Pioglitazone Suppresses Inflammation In Vivo in Murine Carotid Atherosclerosis Novel Detection by Dual-Target Fluorescence Molecular Imaging

Objective-To investigate the effects of pioglitazone (PIO), a peroxisome proliferator-activated receptor gamma agonist, on plaque matrix metalloproteinase (MMP) and macrophage (Mac) responses in vivo in a molecular imaging study. Methods and Results-In vitro, PIO suppressed MMP-9 protein expression in murine peritoneal Macs (P < 0.05).
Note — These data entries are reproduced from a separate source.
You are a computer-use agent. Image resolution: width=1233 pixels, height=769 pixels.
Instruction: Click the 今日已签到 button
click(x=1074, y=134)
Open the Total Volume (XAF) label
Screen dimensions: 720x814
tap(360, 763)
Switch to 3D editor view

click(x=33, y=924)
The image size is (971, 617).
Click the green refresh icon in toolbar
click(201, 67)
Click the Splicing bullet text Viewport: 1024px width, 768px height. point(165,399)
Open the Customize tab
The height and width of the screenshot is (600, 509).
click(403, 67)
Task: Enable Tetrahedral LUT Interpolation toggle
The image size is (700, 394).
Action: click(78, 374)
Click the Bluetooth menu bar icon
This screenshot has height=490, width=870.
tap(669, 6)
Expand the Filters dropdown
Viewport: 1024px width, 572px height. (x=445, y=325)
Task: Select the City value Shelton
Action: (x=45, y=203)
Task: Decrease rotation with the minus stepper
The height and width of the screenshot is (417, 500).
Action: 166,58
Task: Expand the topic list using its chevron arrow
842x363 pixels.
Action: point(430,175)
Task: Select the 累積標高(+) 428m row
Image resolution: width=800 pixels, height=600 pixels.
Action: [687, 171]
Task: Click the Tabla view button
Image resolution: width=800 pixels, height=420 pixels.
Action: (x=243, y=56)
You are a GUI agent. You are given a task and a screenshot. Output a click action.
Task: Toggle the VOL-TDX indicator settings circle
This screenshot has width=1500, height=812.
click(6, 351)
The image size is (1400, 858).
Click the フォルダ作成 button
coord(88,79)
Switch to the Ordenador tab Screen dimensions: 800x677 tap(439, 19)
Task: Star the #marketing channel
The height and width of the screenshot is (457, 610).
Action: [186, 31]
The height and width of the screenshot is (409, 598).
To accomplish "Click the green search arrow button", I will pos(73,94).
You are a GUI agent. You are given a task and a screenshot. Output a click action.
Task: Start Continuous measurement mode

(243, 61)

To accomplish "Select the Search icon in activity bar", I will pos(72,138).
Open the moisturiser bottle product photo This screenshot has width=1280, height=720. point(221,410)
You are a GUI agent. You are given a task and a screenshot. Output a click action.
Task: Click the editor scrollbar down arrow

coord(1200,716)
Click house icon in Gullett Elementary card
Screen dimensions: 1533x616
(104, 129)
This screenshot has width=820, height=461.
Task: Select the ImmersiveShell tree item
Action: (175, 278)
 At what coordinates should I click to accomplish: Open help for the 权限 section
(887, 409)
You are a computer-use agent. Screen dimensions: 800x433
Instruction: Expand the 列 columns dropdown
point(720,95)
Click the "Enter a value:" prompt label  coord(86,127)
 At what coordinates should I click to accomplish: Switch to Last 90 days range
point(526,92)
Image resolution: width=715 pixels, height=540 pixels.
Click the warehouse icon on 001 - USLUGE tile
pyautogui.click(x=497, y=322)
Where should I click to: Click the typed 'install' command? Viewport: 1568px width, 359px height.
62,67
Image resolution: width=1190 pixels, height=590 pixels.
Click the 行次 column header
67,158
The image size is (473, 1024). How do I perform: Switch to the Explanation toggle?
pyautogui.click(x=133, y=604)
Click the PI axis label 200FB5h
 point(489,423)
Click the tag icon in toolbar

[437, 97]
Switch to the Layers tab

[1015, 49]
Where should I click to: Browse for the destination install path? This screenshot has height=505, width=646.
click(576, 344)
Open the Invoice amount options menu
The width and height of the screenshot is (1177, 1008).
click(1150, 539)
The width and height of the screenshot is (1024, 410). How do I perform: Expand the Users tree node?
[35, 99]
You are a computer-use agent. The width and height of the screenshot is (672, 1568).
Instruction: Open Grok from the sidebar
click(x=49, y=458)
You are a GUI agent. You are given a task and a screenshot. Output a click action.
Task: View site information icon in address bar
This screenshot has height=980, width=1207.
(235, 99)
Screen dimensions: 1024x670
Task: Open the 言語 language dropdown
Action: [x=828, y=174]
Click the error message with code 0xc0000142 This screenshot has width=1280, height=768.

To assess PIO's effects on plaque inflammation, nondiabetic apolipoprotein E-/- mice receiving a high-cholesterol diet (HCD) were administered an MMP-activatable fluorescence imaging agent and a spectrally distinct Mac-avid fluorescent nanoparticle. After 24 hours, mice underwent survival dual-target intravital fluorescence microscopy of carotid arterial plaques. These mice were then randomized to HCD or HCD plus 0.012% PIO for 8 weeks, followed by a second intravital fluorescence microscopy study of the same carotid plaque. In the HCD group, in vivo MMP and Mac target-to-background ratios increased similarly (P < 0.01 versus baseline). In contrast, PIO reduced MMP and Mac target-to-background ratios (P < 0.01) versus HCD. Changes in MMP and Mac signals correlated strongly (r >= 0.75). Microscopy demonstrated MMP and Mac reductions in PIO-treated mice and a PIO-modulated increase in plaque collagen. Conclusion-Serial optical molecular imaging demonstrates that plaque MMP and Mac activity in vivo intensify with hypercholesterolemia and are reduced by PIO therapy. (Arterioscler Thromb Vasc Biol. 2010;30:1933-1939.)